Reproduce exactly, and only, the lines below from the one containing "Click the Hardware and Sound printer icon" through the one containing "The image size is (853, 600).".

(Entries supplied begins)

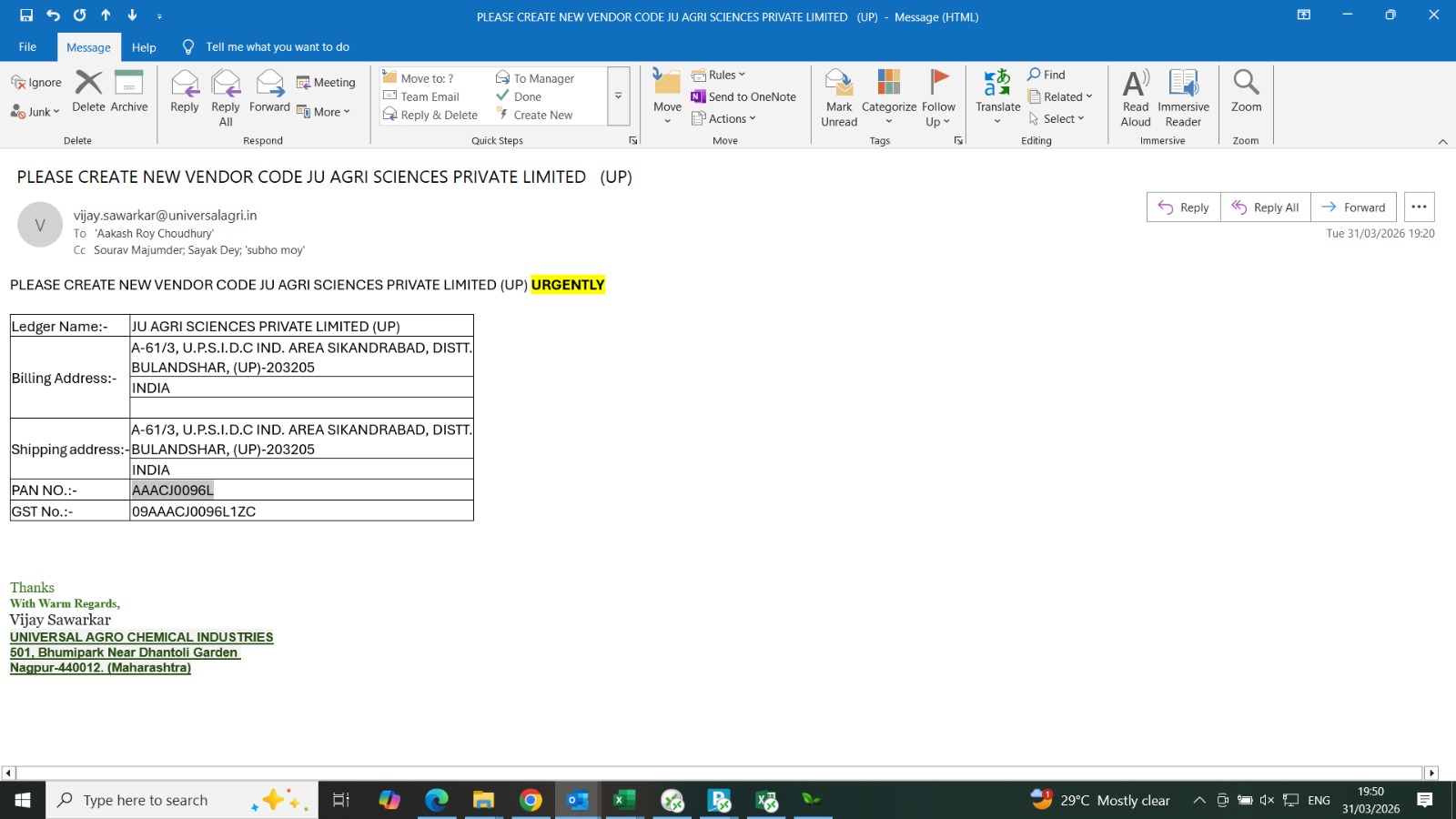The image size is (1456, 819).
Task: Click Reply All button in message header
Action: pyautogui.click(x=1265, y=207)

(Entries supplied ends)
(Entries supplied begins)

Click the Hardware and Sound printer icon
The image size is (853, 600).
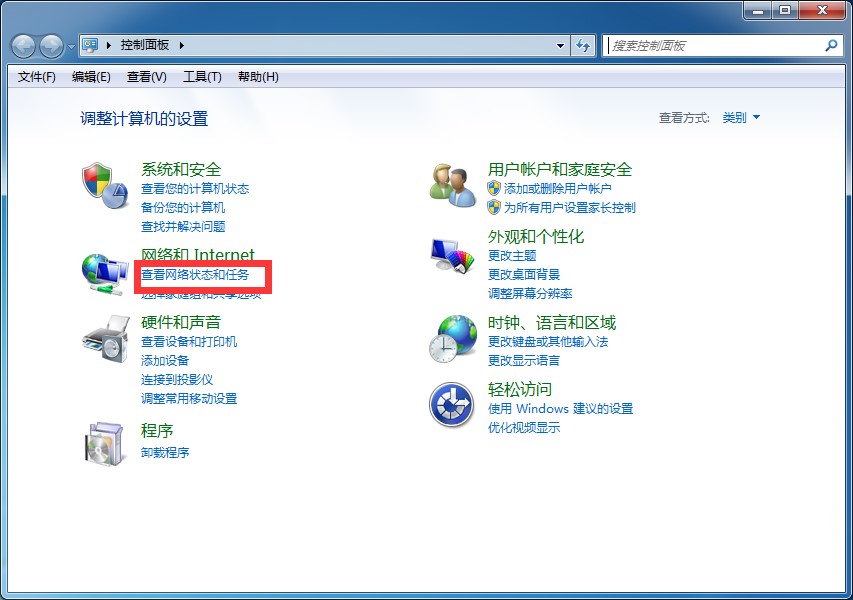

(Entries supplied ends)

Written response:
Click the Hardware and Sound printer icon
The image size is (853, 600).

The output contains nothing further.